Honestly, please don't apologise for your posts. It's positive that you feel you have a safe space where you can share what's going on with you. I certainly look forward to hearing from you and welcome any length of post. I mean, have you seen mine?


How have you been?
Thanks for reading my previous post. I'm glad it managed to express the anorexia mindset clearly.
CBT would help me personally to reduce the impact of the trigger as positive reframing of anorexic thought aids emotion and action accordingly. Repeated practice of CBT reinforces healthier cognition, mood and behaviour, which thus lessens the impact of future triggers.
My new, balanced thought in response to "I am not good enough" became "He chose me".
What I mean is, my boyfriend doesn't have to be with me. He doesn't have to say or do nice things. The negative inner bully and/or anorexic mindset will say otherwise, but I have to learn to accept goodness from others in spite of this. As well, I think not acknowledging, questioning and referring to harmless, innocent, reasonable and 'normal' things he may say/do that trigger me could help.

**PROBLEM:**
Please answer these questions about the forum post above:
(a) What does the writer ask the reader not to apologize for?
(b) According to the post, what does repeated practice of CBT reinforce?
(c) What new, balanced thought did the writer form in response to "I am not good enough"?

**EXERCISE DATA:**
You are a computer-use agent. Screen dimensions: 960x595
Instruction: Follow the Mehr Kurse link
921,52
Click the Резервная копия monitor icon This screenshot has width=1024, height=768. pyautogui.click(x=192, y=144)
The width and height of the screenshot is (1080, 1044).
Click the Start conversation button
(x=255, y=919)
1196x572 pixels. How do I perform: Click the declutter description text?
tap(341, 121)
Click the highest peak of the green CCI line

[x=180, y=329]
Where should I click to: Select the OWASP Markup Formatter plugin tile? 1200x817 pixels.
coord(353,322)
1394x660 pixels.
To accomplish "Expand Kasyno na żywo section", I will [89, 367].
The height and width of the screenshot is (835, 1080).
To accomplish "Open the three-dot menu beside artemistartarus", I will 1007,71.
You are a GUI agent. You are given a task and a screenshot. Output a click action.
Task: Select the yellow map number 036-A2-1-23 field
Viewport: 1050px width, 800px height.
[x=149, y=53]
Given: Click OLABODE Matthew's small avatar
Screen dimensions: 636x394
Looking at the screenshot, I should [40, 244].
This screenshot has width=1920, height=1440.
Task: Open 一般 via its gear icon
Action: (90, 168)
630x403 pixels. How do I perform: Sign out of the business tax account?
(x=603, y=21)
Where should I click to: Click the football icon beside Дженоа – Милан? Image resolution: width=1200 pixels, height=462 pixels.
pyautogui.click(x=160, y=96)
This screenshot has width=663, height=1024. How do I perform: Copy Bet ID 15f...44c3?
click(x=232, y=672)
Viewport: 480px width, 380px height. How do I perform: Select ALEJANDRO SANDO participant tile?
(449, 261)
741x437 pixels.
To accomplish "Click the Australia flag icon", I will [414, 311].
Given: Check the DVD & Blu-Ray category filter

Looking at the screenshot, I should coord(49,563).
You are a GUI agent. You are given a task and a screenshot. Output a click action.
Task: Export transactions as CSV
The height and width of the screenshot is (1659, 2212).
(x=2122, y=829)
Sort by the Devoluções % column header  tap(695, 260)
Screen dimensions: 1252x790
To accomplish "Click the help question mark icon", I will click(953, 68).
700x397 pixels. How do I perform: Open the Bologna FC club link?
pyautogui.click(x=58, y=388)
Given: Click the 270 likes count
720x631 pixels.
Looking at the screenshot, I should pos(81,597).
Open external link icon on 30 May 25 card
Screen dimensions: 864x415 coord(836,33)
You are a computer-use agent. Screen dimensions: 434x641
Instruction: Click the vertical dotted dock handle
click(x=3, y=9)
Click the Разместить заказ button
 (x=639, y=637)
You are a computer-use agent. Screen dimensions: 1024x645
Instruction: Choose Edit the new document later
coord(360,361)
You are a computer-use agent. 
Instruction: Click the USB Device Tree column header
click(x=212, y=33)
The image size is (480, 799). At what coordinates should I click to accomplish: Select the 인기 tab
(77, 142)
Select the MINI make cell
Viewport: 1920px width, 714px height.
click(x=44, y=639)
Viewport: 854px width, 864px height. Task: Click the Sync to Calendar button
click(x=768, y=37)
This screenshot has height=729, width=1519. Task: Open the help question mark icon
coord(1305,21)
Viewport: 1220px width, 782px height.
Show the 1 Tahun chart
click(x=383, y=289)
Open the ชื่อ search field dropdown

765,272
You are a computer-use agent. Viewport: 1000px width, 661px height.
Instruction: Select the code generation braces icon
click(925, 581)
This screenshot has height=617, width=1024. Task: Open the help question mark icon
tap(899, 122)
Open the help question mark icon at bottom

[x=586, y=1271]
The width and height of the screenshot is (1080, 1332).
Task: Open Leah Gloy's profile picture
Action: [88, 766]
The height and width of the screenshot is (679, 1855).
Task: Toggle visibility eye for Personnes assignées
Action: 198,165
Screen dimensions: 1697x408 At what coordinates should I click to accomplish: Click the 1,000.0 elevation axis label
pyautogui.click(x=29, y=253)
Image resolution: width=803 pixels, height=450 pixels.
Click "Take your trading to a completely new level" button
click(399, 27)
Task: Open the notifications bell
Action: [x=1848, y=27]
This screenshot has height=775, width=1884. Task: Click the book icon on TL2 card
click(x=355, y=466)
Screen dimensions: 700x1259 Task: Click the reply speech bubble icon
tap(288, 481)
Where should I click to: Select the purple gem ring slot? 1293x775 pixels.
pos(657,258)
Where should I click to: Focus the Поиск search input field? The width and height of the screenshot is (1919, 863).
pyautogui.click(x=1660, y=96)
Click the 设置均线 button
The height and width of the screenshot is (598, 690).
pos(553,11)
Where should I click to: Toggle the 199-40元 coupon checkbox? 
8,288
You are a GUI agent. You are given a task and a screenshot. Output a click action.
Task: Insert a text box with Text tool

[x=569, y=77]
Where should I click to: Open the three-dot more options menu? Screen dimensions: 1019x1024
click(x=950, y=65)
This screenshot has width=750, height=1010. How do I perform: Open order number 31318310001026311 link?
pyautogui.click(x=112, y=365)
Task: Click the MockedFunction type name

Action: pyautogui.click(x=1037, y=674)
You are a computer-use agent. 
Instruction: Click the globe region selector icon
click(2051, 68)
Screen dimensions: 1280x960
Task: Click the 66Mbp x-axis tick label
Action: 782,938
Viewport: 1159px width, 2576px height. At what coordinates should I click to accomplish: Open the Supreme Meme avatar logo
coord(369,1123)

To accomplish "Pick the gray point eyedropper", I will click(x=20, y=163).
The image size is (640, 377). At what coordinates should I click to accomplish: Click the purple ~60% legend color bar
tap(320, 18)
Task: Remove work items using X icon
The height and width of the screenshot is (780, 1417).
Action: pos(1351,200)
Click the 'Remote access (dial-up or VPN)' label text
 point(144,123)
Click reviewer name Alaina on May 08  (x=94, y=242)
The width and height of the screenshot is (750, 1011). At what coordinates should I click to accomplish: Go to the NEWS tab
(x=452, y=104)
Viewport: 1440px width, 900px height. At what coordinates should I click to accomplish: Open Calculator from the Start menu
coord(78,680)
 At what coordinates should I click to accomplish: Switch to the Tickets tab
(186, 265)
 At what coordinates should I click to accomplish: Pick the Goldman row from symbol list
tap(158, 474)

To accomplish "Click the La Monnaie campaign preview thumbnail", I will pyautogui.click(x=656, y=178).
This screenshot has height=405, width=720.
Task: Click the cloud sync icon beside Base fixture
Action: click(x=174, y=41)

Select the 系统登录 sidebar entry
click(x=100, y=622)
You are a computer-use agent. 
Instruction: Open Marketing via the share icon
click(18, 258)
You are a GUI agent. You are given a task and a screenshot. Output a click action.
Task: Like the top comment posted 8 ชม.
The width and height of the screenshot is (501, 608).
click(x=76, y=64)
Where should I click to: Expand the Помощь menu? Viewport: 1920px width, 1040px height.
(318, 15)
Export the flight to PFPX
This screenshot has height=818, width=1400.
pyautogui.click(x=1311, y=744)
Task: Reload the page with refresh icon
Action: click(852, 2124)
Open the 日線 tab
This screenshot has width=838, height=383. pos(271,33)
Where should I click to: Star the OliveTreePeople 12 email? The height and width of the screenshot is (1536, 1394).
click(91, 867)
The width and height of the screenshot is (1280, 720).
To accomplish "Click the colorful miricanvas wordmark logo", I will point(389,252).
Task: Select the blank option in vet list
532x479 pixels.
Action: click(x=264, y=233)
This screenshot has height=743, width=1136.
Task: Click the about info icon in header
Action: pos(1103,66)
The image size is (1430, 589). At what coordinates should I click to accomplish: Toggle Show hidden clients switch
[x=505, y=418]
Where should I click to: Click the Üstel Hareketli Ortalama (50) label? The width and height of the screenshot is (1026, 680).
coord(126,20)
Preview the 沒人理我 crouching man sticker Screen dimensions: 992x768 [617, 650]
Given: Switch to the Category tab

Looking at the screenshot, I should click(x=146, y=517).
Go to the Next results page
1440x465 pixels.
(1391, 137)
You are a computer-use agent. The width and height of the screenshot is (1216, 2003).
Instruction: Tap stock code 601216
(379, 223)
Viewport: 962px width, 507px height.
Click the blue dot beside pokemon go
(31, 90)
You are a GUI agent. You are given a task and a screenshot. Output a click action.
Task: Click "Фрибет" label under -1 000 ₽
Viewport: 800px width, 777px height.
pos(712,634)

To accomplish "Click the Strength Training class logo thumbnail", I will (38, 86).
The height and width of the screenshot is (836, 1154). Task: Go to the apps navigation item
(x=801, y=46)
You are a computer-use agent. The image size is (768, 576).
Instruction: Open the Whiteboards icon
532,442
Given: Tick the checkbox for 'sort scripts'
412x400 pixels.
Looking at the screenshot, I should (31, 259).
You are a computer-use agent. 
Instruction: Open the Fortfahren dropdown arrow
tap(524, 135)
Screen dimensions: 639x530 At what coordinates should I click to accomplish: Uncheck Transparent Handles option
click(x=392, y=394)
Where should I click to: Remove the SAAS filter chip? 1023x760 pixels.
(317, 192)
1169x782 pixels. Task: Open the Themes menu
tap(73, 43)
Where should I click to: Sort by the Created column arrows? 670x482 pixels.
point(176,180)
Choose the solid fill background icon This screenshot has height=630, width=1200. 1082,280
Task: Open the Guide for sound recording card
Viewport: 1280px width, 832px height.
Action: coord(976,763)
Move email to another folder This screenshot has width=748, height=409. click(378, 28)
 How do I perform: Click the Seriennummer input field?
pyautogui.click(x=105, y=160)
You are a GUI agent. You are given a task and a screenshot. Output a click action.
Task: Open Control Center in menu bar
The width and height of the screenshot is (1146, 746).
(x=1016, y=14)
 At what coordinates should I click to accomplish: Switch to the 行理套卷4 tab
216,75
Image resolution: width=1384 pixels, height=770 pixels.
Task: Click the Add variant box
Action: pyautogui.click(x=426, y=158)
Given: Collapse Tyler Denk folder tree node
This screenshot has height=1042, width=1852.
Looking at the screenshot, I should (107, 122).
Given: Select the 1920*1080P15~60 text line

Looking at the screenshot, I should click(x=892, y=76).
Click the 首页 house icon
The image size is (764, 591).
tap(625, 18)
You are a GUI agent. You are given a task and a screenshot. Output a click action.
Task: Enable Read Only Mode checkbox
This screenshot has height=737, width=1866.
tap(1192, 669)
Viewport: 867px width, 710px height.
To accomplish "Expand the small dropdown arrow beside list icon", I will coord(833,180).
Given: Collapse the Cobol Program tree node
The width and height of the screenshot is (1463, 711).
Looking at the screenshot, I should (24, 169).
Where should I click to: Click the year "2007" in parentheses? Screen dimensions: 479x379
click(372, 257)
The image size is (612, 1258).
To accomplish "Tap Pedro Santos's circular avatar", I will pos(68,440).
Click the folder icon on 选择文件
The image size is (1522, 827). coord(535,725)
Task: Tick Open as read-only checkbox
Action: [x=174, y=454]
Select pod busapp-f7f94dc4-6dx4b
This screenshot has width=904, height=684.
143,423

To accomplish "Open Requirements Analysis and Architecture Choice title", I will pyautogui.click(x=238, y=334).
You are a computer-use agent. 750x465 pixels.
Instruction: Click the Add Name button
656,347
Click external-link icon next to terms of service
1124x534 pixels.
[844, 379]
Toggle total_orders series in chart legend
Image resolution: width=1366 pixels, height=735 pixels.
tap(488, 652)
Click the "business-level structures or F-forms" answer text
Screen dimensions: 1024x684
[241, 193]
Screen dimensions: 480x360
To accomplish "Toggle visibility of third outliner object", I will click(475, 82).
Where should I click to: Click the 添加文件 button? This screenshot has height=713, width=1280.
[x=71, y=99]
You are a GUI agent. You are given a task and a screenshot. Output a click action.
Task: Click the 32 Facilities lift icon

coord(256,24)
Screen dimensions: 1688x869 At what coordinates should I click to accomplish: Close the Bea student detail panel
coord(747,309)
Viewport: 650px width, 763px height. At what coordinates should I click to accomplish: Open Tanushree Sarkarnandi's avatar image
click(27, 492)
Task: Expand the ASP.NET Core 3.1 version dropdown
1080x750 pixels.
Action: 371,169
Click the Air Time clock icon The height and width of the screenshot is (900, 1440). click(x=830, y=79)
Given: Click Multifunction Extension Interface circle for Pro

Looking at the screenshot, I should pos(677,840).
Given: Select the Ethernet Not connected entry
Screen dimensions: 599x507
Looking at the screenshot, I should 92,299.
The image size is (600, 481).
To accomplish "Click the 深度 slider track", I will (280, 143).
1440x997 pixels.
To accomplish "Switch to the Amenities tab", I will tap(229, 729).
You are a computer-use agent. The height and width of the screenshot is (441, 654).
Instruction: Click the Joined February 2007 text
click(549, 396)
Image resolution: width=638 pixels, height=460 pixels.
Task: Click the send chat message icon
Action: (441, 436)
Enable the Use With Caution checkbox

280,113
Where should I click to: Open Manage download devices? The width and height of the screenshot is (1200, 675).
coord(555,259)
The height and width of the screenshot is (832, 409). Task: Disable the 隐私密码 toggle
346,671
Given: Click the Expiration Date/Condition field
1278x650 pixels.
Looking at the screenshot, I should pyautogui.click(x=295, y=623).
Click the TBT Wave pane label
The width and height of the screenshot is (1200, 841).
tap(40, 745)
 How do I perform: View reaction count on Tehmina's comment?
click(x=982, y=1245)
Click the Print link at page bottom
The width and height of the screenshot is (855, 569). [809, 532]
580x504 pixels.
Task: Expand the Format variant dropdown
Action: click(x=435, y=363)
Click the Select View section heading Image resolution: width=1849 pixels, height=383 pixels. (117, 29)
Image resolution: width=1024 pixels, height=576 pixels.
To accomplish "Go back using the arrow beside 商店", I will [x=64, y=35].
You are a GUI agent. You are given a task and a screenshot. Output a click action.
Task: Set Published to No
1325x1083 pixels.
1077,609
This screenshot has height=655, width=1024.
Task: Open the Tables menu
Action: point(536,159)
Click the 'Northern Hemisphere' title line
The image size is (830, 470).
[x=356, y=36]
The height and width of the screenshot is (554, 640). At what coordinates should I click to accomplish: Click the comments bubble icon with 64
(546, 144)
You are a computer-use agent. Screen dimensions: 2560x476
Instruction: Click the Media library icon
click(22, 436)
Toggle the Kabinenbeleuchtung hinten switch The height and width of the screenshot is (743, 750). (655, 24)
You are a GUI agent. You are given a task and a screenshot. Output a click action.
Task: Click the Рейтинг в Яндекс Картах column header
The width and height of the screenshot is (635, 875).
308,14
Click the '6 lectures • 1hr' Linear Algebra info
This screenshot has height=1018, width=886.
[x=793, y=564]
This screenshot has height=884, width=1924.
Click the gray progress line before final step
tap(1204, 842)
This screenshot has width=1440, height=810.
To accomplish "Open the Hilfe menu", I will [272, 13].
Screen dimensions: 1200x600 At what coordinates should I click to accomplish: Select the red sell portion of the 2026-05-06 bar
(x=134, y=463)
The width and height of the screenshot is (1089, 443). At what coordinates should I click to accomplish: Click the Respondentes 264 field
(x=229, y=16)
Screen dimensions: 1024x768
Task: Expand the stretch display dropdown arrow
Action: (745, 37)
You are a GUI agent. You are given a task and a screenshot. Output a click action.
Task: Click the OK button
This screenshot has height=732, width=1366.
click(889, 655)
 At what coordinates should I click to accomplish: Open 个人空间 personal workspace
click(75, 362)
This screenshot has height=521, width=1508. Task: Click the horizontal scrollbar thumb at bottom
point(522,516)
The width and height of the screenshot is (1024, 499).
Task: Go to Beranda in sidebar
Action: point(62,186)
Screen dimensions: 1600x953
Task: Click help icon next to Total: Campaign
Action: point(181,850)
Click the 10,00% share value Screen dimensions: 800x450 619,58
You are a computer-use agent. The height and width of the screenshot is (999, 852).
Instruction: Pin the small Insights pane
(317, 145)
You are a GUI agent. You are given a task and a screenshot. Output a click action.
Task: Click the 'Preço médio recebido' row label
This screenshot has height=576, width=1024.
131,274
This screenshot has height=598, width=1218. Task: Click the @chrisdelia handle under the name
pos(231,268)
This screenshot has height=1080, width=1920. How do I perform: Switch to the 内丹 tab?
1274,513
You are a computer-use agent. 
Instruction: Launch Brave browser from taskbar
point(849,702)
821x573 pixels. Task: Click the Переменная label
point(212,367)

**EXERCISE RESPONSE:**
(a) Their posts.
(b) Healthier cognition, mood and behavior.
(c) "He chose me."